╭─ RECORDS FOR THIS EXERCISE

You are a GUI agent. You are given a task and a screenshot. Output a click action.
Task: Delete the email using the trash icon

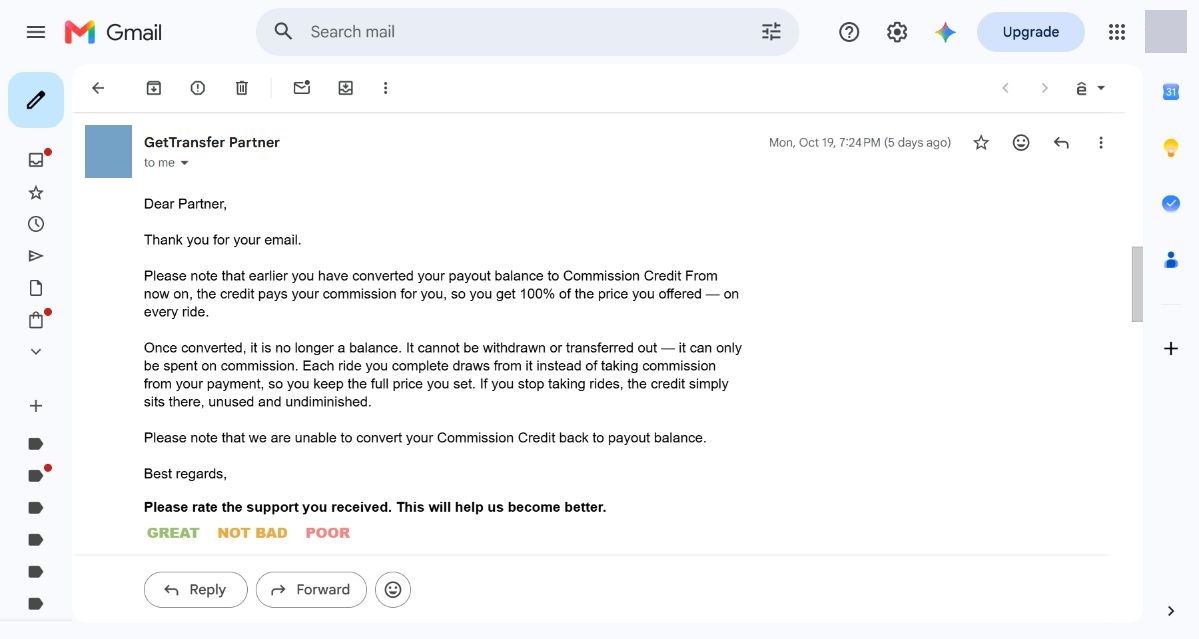click(x=242, y=88)
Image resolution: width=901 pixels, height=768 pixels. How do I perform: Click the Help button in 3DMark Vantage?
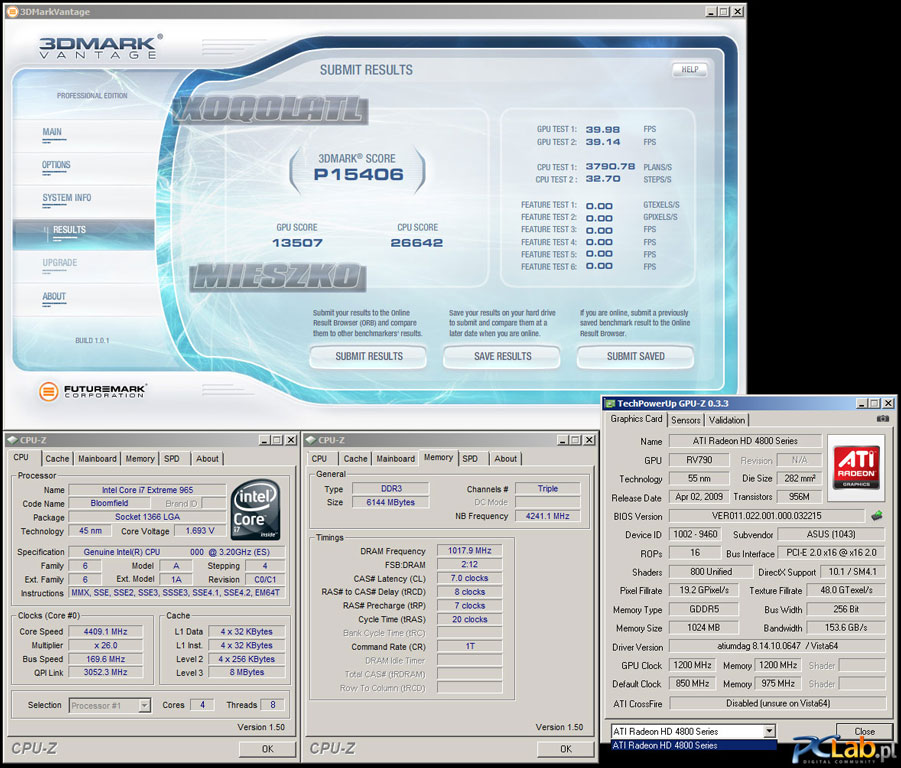(689, 70)
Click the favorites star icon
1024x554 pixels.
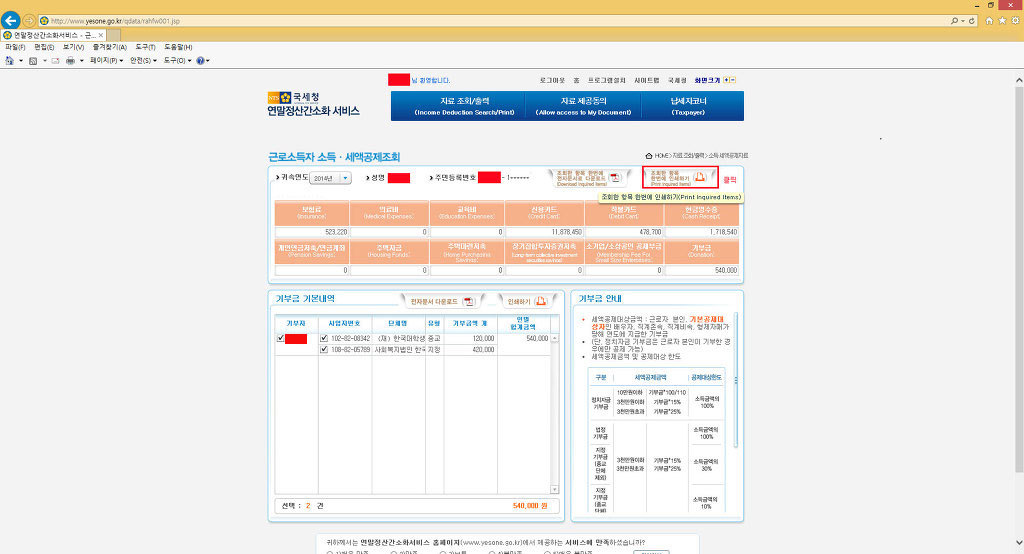[1002, 21]
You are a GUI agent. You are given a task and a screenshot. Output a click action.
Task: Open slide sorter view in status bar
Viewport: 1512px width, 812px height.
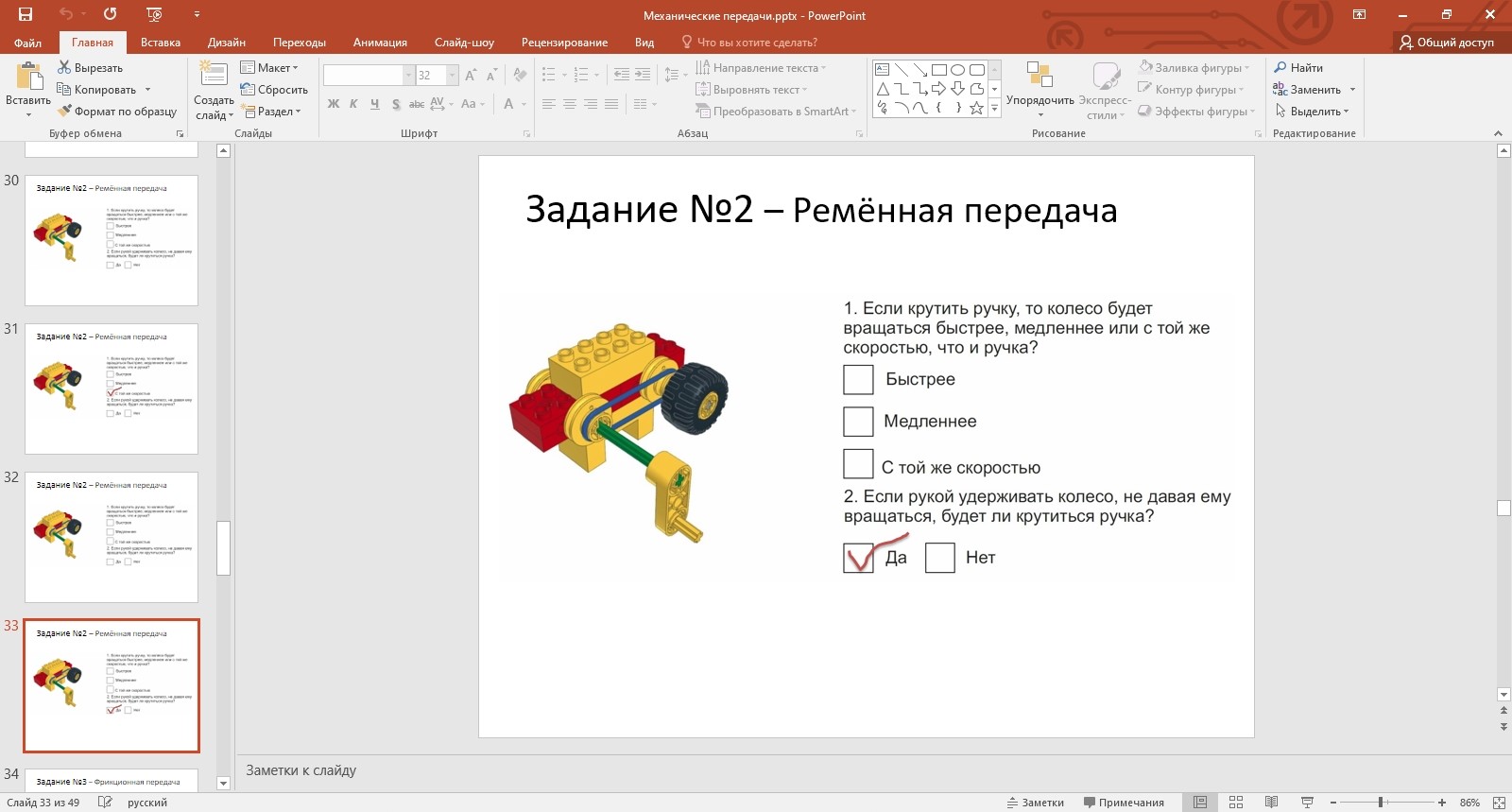click(1235, 803)
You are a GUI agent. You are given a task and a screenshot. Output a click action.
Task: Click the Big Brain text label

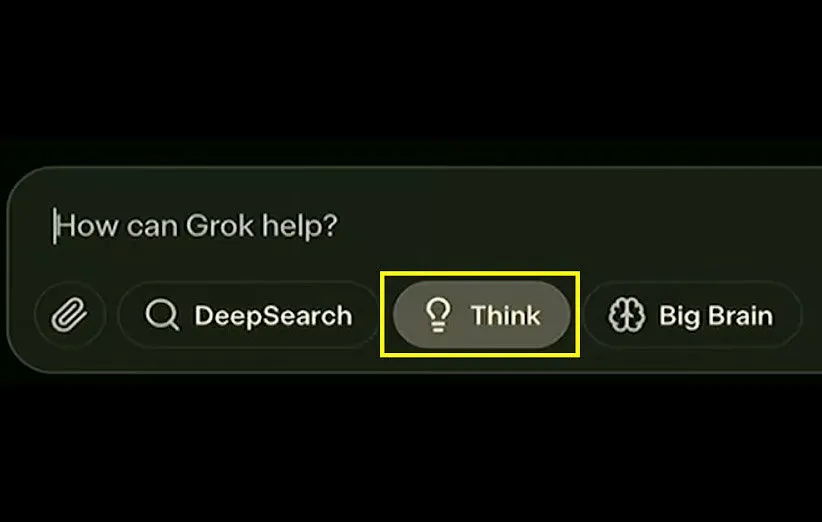(716, 316)
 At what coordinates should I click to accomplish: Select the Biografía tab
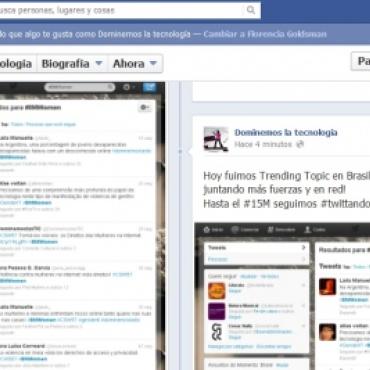point(66,63)
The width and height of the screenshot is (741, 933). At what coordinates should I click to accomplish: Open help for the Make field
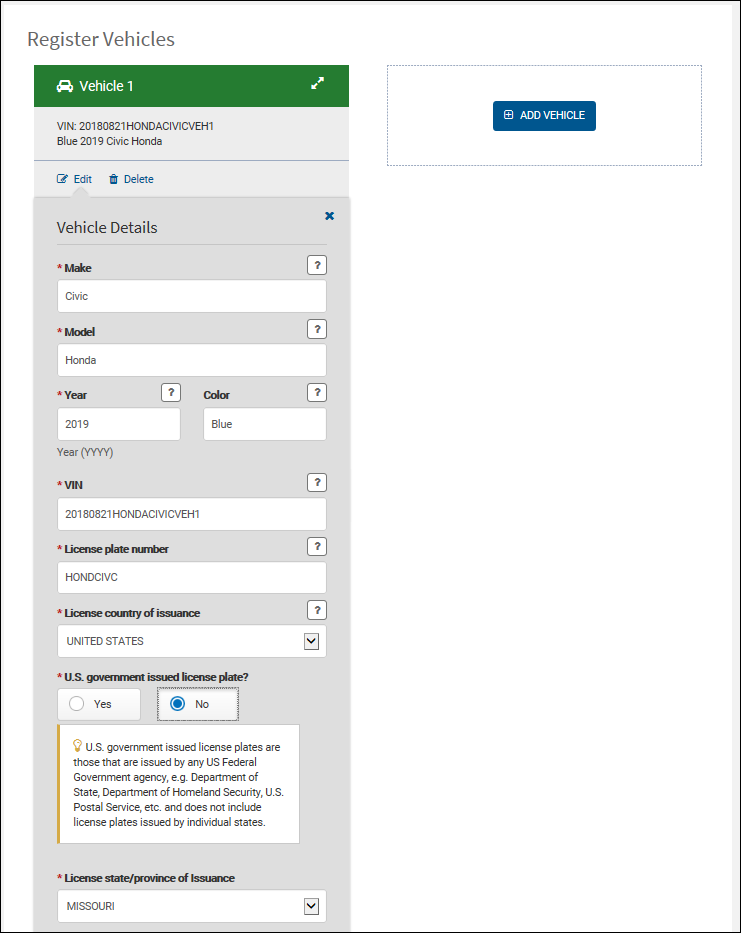[317, 265]
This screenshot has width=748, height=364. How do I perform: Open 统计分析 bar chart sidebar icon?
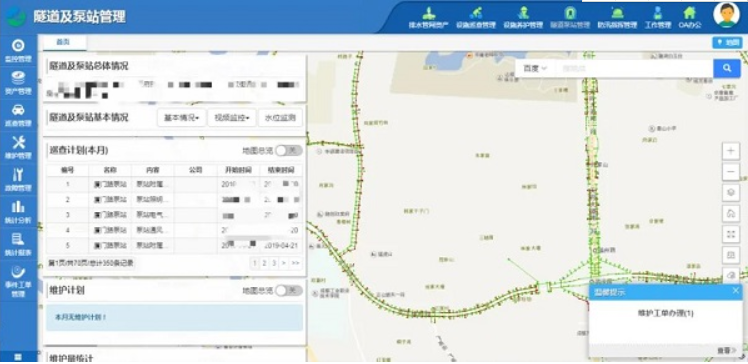(18, 212)
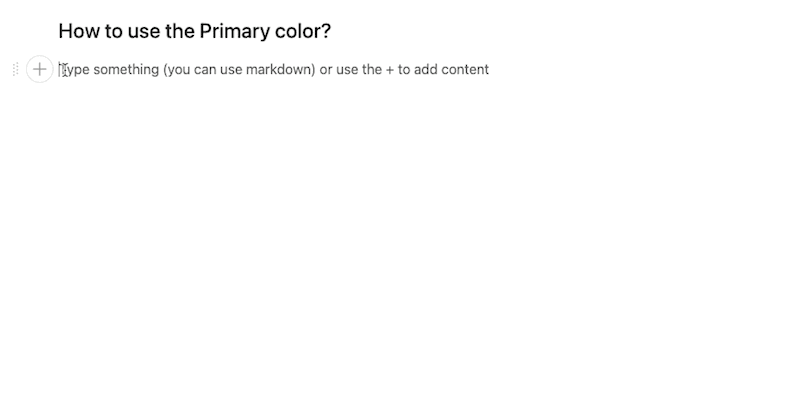The width and height of the screenshot is (800, 394).
Task: Click the circular plus add-content button
Action: [x=39, y=69]
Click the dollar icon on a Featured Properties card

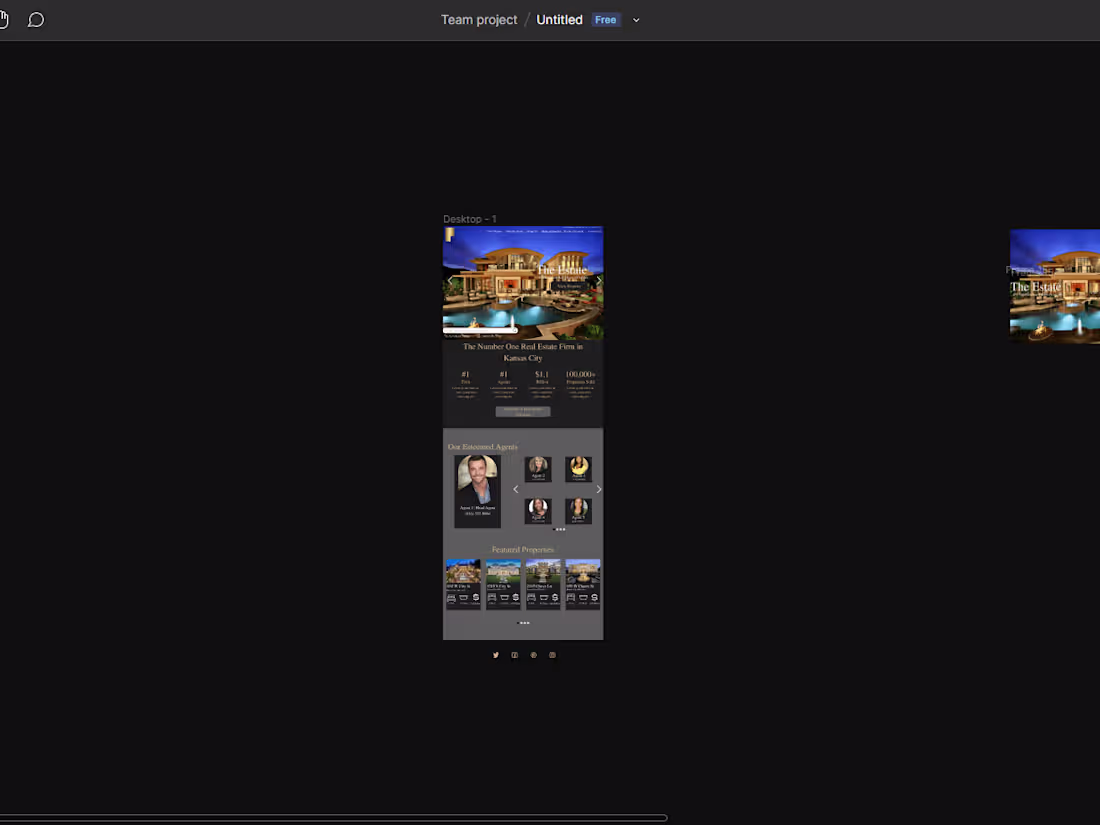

╰─

### TO DO
Restate word for word each line from the one containing "Viewport: 1512px width, 812px height." through the end of the material, pictures excluded.

### ANSWER SECTION
Viewport: 1512px width, 812px height.
click(1235, 803)
You are a GUI agent. You are given a task and a screenshot. Output a click action.
Task: Click the Big Brain text label

(716, 316)
 At what coordinates should I click to accomplish: Select the Biografía tab
point(66,63)
The width and height of the screenshot is (741, 933). At what coordinates should I click to accomplish: Open help for the Make field
[317, 265]
This screenshot has width=748, height=364. How do I perform: Open 统计分析 bar chart sidebar icon?
(18, 212)
The width and height of the screenshot is (800, 394).
Task: Click the circular plus add-content button
Action: [x=39, y=69]
Click the dollar icon on a Featured Properties card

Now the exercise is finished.